Very quickly on business being passive or not passive in public private partnerships, I think active. I think business has to be in this town much more; this is why I’m so happy that Nestlé has come and done this in Washington because these are the voices that have to be in Washington. We’ve created an International Advisory Board of global chief executives for that purpose. And one of the things we’re looking at is maritime security where you have a real problem on the West Coast of Africa that can’t be solved by the countries that don’t have the resources. The oil companies have lots of resources and they’re losing billions of dollars from piracy and various things, so you need to get US, perhaps Brazil, perhaps African countries, working together with the oil companies and NATO and others, and then you could really do it.

And then finally NGOs working with private companies. We’ve set up a Michael Ansari Africa centre and the whole point, it was a shock to us, that communities that should have a common interest in sustainable security and sustainable prosperity in Africa because that’s what we talk about, we don’t talk about aid, we talk about sustainable security and sustainable prosperity, have got to be the NGOs, the private sector and yes also the military. They don’t talk to each other, they don’t talk to each other at all so part of what we’re going to try to do is bring together these three groups because you can’t really fix problems until these – and then if they start talking to each other on a more regular basis I just can’t imagine that it wouldn’t open people’s eyes to common interests so we’ll look at that.

Maria Cattaui: It would be good if that happened within governments too. In many countries, the Environment Minister and the Finance Minister never see each other.

Frederick Kempe: That’s also a problem.

Maria Cattaui: Apocryphal but it’s also a problem. Ladies and gentlemen we’ve come to the end of this session but I received three very interesting questions from the webcast all of which are particularly relevant to our closing session, our last session on the way forward which Peter you will be in again. So I’m going to look at them now and leave you some time to answer them because they’re absolutely relevant to that.

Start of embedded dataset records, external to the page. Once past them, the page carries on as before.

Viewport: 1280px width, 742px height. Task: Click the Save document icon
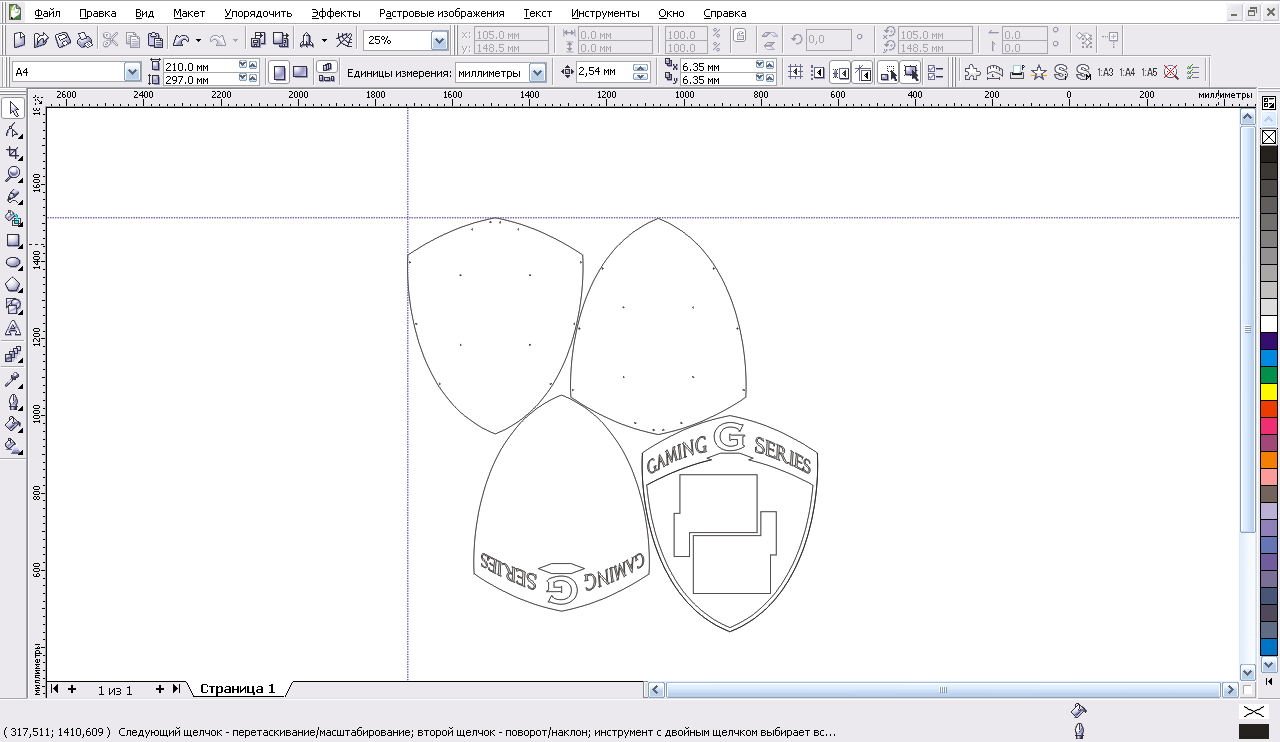point(63,40)
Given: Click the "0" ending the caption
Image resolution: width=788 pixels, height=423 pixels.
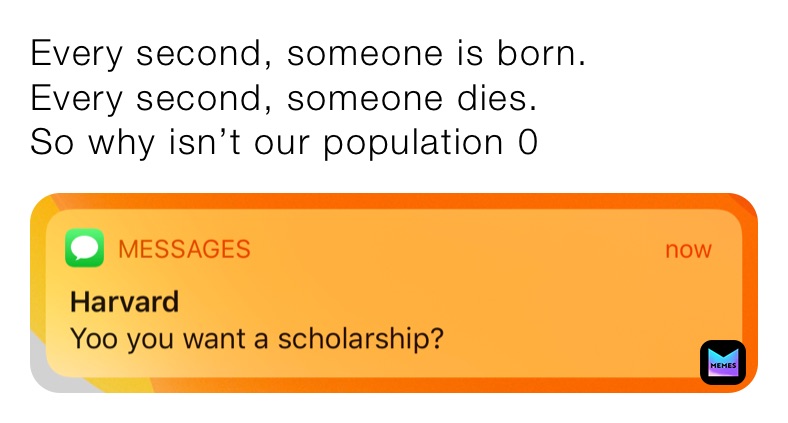Looking at the screenshot, I should click(527, 143).

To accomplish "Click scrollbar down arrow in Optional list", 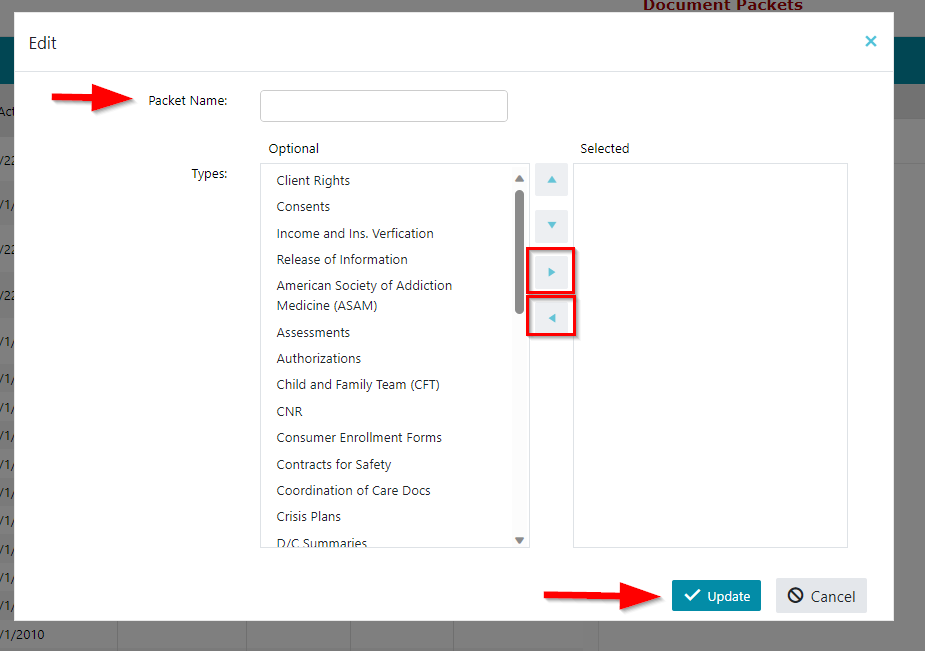I will pyautogui.click(x=519, y=540).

The first one is, these are from Sweden, they’re very active in Sweden, well of course it’s the right time here. The concept of creating shared value within Nestlé, did it come out of a conscious and intentional process or did it come out of an unintended consequence of sourcing, production and marketing that was carried out? And if was intentional what processes do you use to guide the company to prioritise the most efficient choices and to meet the expectations?

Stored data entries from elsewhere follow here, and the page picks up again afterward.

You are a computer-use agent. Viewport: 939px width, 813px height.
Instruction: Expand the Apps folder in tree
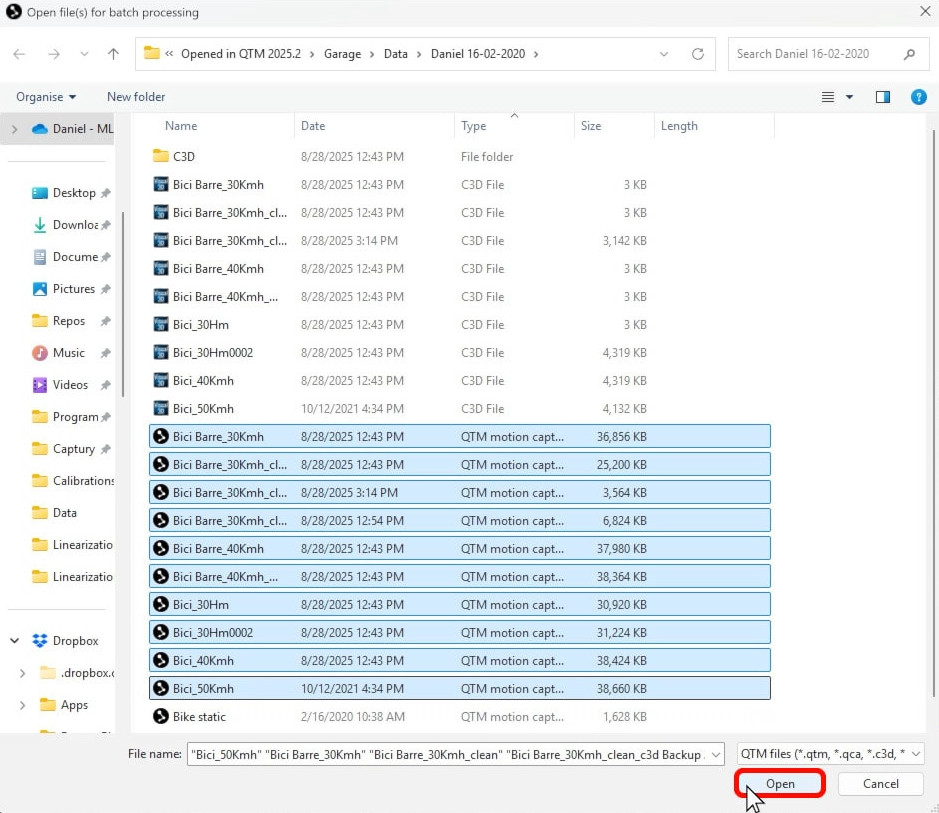point(23,705)
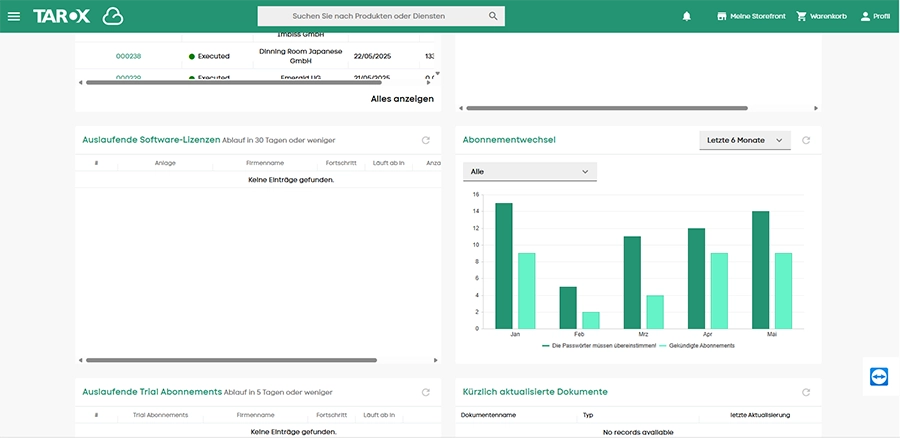This screenshot has height=438, width=900.
Task: Open the Profil menu
Action: click(874, 16)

The second one which I find equally interesting for that session will be is there any public material that shows the net social performance of the externalised costs and shared value created by Nestlé and are they checkable?

And finally, this is I think useful also for our two upcoming panels, so the two on Latin America and on Africa if you could keep this one in mind. With the growing distance between agricultural food production and consumption, and with increased disposable income it is increasingly important to ensure that losses and waste in the food supply chain can be reduced as much as possible. What is the role of the different actors, particularly here the corporate sector is asked, to curb this waste that occurs after processing and especially among consumers? And with whom and how can such a responsibility be shared?

I think these are excellent questions for our forthcoming panels to look at. And with that may I ask you to thank our two panellists of the opening session.